What you will do: Beginning with the first line of the data below, reproduce every line unchanged, ending with the line that holds "Screen dimensions: 1200x578".
+++
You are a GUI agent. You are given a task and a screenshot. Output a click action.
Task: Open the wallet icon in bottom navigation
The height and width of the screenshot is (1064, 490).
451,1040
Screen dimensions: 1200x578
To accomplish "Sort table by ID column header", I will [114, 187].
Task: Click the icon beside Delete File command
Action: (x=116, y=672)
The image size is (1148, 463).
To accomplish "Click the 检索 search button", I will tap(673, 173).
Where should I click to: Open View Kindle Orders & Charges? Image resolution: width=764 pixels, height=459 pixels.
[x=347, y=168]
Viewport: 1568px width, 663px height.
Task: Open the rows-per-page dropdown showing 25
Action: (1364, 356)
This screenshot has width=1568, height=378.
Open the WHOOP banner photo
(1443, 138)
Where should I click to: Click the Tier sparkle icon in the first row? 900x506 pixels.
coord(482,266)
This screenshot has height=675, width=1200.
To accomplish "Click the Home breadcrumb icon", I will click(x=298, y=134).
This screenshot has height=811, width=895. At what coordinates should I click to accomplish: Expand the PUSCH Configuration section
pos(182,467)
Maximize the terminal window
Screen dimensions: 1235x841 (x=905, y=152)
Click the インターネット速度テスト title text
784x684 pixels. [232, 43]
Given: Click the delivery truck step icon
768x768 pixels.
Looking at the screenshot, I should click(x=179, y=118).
+++
Exercise solution:
You are a GUI agent. You are given a task and a screenshot. Output a click action.
Task: Open the wallet icon in bottom navigation
The height and width of the screenshot is (1064, 490).
451,1040
Screen dimensions: 1200x578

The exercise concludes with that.